> Entries supplied:
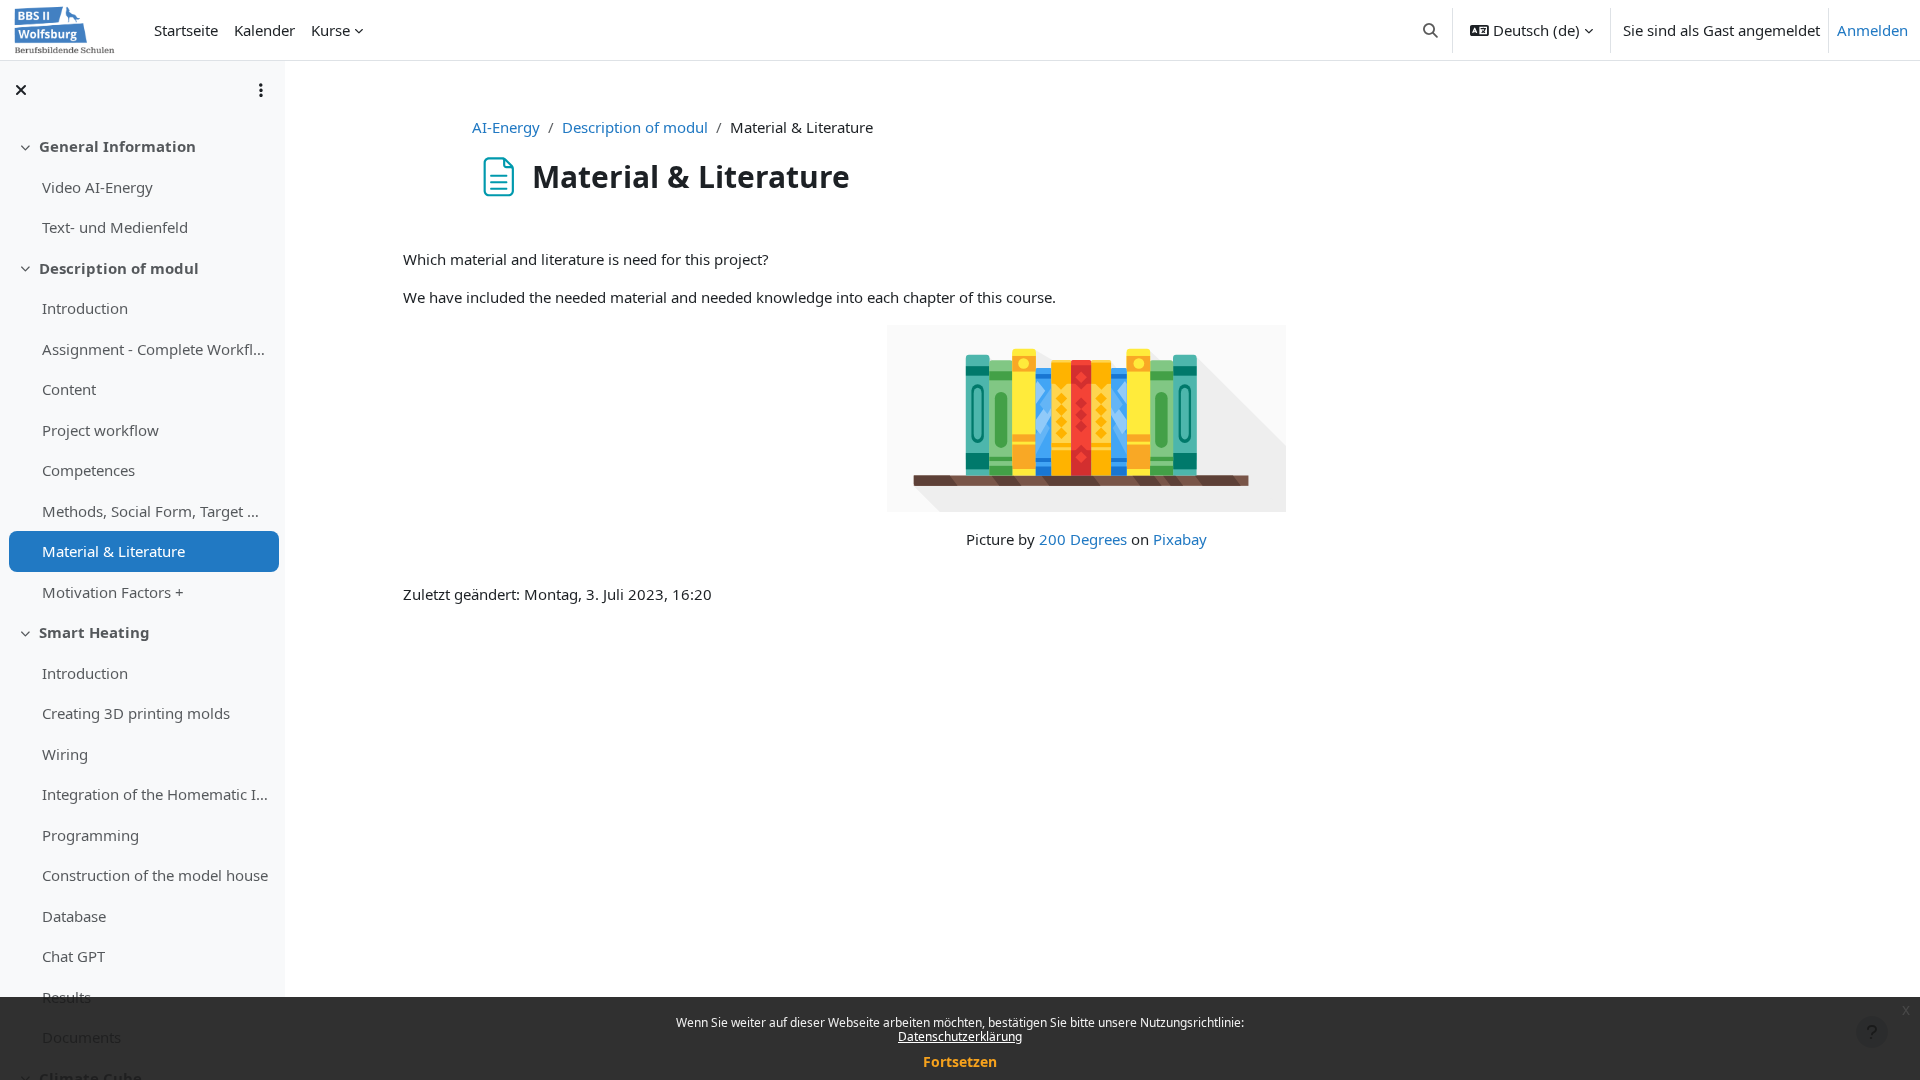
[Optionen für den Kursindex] (261, 90)
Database (74, 916)
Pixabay (1180, 539)
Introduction (85, 308)
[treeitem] (142, 187)
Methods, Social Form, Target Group (155, 511)
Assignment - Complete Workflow (155, 349)
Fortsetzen (960, 1061)
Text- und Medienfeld (115, 227)
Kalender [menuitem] (264, 30)
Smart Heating (94, 632)
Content (69, 389)
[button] (1431, 30)
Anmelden (1872, 30)
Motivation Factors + (113, 592)
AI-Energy (506, 127)
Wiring (65, 754)
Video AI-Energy (97, 187)
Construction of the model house (155, 875)
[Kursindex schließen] (21, 90)
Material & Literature (113, 551)
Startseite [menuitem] (186, 30)
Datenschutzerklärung (960, 1036)
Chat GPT (73, 956)
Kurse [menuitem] (330, 30)
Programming (90, 835)
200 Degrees (1083, 539)
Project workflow (100, 430)
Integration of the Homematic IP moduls (155, 794)
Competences (88, 470)
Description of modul (119, 268)
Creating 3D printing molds (136, 713)
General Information (117, 146)
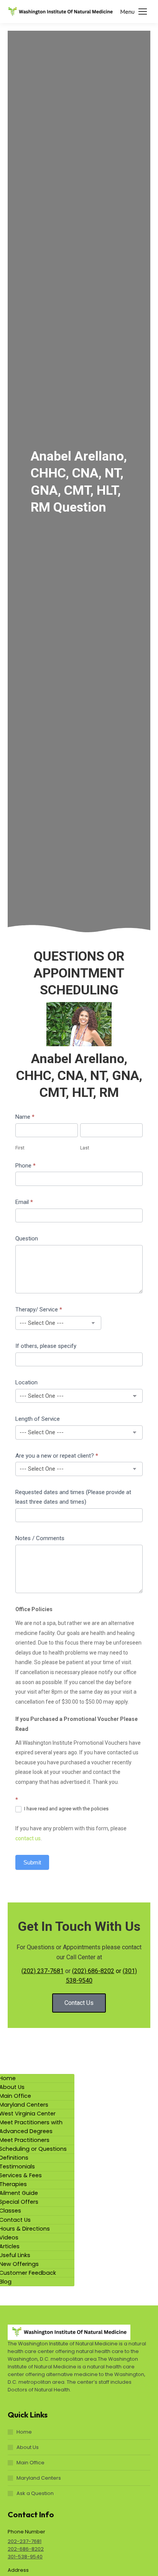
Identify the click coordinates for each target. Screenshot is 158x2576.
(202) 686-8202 (93, 1971)
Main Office (30, 2462)
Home (24, 2432)
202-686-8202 (26, 2549)
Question (26, 1238)
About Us (27, 2447)
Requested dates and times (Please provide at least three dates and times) (73, 1497)
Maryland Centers (38, 2478)
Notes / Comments (39, 1538)
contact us (28, 1838)
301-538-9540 (25, 2556)
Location (26, 1382)
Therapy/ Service (38, 1309)
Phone (25, 1165)
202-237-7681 (24, 2541)
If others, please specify (45, 1345)
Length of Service (37, 1418)
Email (24, 1202)
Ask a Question (35, 2493)
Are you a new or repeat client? (56, 1455)
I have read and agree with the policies (66, 1808)
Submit (32, 1862)
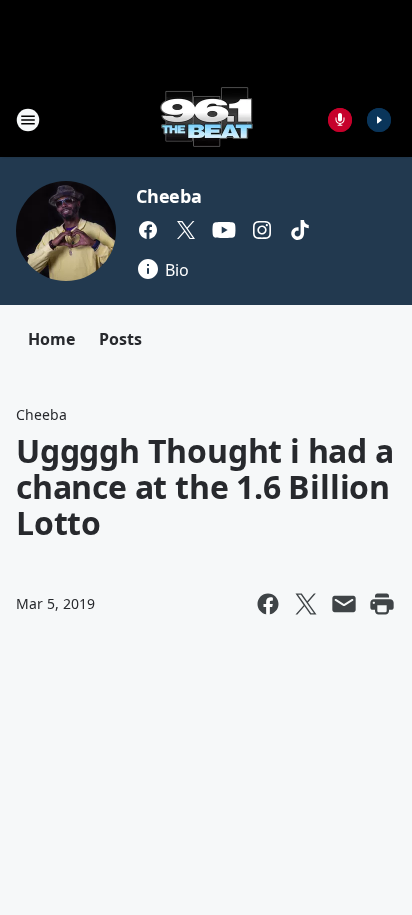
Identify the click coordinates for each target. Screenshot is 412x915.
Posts (120, 339)
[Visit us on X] (186, 230)
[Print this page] (382, 604)
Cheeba (169, 196)
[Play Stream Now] (379, 120)
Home (51, 339)
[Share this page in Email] (344, 604)
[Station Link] (206, 119)
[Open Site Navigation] (28, 120)
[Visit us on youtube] (224, 230)
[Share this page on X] (306, 604)
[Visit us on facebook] (148, 230)
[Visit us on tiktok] (300, 230)
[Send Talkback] (340, 120)
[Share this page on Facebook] (268, 604)
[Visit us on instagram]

> Problem requirements: The complete material, set down exactly and stripped of pictures, is the expected response.

> The completed task:
[Optionen für den Kursindex] (261, 90)
Database (74, 916)
Pixabay (1180, 539)
Introduction (85, 308)
[treeitem] (142, 187)
Methods, Social Form, Target Group (155, 511)
Assignment - Complete Workflow (155, 349)
Fortsetzen (960, 1061)
Text- und Medienfeld (115, 227)
Kalender [menuitem] (264, 30)
Smart Heating (94, 632)
Content (69, 389)
[button] (1431, 30)
Anmelden (1872, 30)
Motivation Factors + (113, 592)
AI-Energy (506, 127)
Wiring (65, 754)
Video AI-Energy (97, 187)
Construction of the model house (155, 875)
[Kursindex schließen] (21, 90)
Material & Literature (113, 551)
Startseite [menuitem] (186, 30)
Datenschutzerklärung (960, 1036)
Chat GPT (73, 956)
Kurse [menuitem] (330, 30)
Programming (90, 835)
200 Degrees (1083, 539)
Project workflow (100, 430)
Integration of the Homematic IP moduls (155, 794)
Competences (88, 470)
Description of modul (119, 268)
Creating 3D printing molds (136, 713)
General Information (117, 146)
Identify the click coordinates for each target. Screenshot is 158x2576.
(202) 686-8202 (93, 1971)
Main Office (30, 2462)
Home (24, 2432)
202-686-8202 (26, 2549)
Question (26, 1238)
About Us (27, 2447)
Requested dates and times (Please provide at least three dates and times) (73, 1497)
Maryland Centers (38, 2478)
Notes / Comments (39, 1538)
contact us (28, 1838)
301-538-9540 (25, 2556)
Location (26, 1382)
Therapy/ Service (38, 1309)
Phone (25, 1165)
202-237-7681 (24, 2541)
If others, please specify (45, 1345)
Length of Service (37, 1418)
Email (24, 1202)
Ask a Question (35, 2493)
Are you a new or repeat client? (56, 1455)
I have read and agree with the policies (66, 1808)
Submit (32, 1862)
Identify the click coordinates for each target. Screenshot is 412x915.
Posts (120, 339)
[Visit us on X] (186, 230)
[Print this page] (382, 604)
Cheeba (169, 196)
[Play Stream Now] (379, 120)
Home (51, 339)
[Share this page in Email] (344, 604)
[Station Link] (206, 119)
[Open Site Navigation] (28, 120)
[Visit us on youtube] (224, 230)
[Share this page on X] (306, 604)
[Visit us on facebook] (148, 230)
[Visit us on tiktok] (300, 230)
[Send Talkback] (340, 120)
[Share this page on Facebook] (268, 604)
[Visit us on instagram]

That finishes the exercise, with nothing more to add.